Exercise instructions:
Each entry must appear in the answer exactly as written.
* * * *
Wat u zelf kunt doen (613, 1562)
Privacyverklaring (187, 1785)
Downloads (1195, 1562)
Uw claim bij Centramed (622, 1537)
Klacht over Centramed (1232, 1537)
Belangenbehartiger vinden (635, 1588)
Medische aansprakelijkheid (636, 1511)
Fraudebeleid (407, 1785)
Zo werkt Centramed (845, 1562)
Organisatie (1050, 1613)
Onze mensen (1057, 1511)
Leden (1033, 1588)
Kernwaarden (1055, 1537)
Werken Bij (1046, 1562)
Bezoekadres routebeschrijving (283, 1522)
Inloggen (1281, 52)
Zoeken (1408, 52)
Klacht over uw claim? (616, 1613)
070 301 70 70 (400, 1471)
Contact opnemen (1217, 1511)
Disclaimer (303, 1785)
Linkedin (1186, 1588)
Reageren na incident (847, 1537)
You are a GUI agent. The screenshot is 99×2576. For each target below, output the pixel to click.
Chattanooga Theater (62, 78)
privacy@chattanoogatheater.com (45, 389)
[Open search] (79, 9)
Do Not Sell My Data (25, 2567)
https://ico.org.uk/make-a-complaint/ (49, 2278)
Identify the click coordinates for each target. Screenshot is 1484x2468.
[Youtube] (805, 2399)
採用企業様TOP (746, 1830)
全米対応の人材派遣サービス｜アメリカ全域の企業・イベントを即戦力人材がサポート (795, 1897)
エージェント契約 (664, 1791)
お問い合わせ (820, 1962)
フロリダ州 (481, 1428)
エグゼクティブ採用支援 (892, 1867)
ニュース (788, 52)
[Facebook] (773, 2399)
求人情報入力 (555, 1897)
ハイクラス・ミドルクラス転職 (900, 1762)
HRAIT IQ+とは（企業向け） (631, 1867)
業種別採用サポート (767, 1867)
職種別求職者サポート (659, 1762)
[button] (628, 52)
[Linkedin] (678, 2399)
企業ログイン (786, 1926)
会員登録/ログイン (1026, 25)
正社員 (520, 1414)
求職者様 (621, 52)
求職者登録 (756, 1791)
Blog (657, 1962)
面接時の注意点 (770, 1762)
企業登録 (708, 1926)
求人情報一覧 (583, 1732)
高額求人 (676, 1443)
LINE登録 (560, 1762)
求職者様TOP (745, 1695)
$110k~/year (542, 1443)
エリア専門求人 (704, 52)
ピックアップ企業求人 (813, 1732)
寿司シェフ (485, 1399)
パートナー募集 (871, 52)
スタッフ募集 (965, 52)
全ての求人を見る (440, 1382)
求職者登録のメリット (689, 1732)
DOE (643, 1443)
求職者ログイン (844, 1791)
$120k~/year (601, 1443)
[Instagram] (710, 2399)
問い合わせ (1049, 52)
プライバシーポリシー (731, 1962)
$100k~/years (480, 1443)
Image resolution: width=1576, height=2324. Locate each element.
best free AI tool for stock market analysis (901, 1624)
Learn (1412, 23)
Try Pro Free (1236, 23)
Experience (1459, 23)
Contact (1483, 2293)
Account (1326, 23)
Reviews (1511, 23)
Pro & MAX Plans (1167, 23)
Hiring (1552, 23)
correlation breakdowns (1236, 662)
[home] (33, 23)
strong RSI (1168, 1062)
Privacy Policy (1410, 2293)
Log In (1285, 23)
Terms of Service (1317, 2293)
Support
* * * *
Exercise solution:
Wat u zelf kunt doen (613, 1562)
Privacyverklaring (187, 1785)
Downloads (1195, 1562)
Uw claim bij Centramed (622, 1537)
Klacht over Centramed (1232, 1537)
Belangenbehartiger vinden (635, 1588)
Medische aansprakelijkheid (636, 1511)
Fraudebeleid (407, 1785)
Zo werkt Centramed (845, 1562)
Organisatie (1050, 1613)
Onze mensen (1057, 1511)
Leden (1033, 1588)
Kernwaarden (1055, 1537)
Werken Bij (1046, 1562)
Bezoekadres routebeschrijving (283, 1522)
Inloggen (1281, 52)
Zoeken (1408, 52)
Klacht over uw claim? (616, 1613)
070 301 70 70 (400, 1471)
Contact opnemen (1217, 1511)
Disclaimer (303, 1785)
Linkedin (1186, 1588)
Reageren na incident (847, 1537)
You are a GUI agent. The screenshot is 99×2576. For each target below, output the pixel to click.
Chattanooga Theater (62, 78)
privacy@chattanoogatheater.com (45, 389)
[Open search] (79, 9)
Do Not Sell My Data (25, 2567)
https://ico.org.uk/make-a-complaint/ (49, 2278)
Identify the click coordinates for each target. Screenshot is 1484x2468.
[Youtube] (805, 2399)
採用企業様TOP (746, 1830)
全米対応の人材派遣サービス｜アメリカ全域の企業・イベントを即戦力人材がサポート (795, 1897)
エージェント契約 (664, 1791)
お問い合わせ (820, 1962)
フロリダ州 (481, 1428)
エグゼクティブ採用支援 (892, 1867)
ニュース (788, 52)
[Facebook] (773, 2399)
求人情報入力 (555, 1897)
ハイクラス・ミドルクラス転職 (900, 1762)
HRAIT IQ+とは（企業向け） (631, 1867)
業種別採用サポート (767, 1867)
職種別求職者サポート (659, 1762)
[button] (628, 52)
[Linkedin] (678, 2399)
企業ログイン (786, 1926)
会員登録/ログイン (1026, 25)
正社員 (520, 1414)
求職者様 (621, 52)
求職者登録 (756, 1791)
Blog (657, 1962)
面接時の注意点 (770, 1762)
企業登録 (708, 1926)
求人情報一覧 (583, 1732)
高額求人 (676, 1443)
LINE登録 (560, 1762)
求職者様TOP (745, 1695)
$110k~/year (542, 1443)
エリア専門求人 (704, 52)
ピックアップ企業求人 (813, 1732)
寿司シェフ (485, 1399)
パートナー募集 (871, 52)
スタッフ募集 (965, 52)
全ての求人を見る (440, 1382)
求職者登録のメリット (689, 1732)
DOE (643, 1443)
求職者ログイン (844, 1791)
$120k~/year (601, 1443)
[Instagram] (710, 2399)
問い合わせ (1049, 52)
プライバシーポリシー (731, 1962)
$100k~/years (480, 1443)
Image resolution: width=1576, height=2324. Locate each element.
best free AI tool for stock market analysis (901, 1624)
Learn (1412, 23)
Try Pro Free (1236, 23)
Experience (1459, 23)
Contact (1483, 2293)
Account (1326, 23)
Reviews (1511, 23)
Pro & MAX Plans (1167, 23)
Hiring (1552, 23)
correlation breakdowns (1236, 662)
[home] (33, 23)
strong RSI (1168, 1062)
Privacy Policy (1410, 2293)
Log In (1285, 23)
Terms of Service (1317, 2293)
Support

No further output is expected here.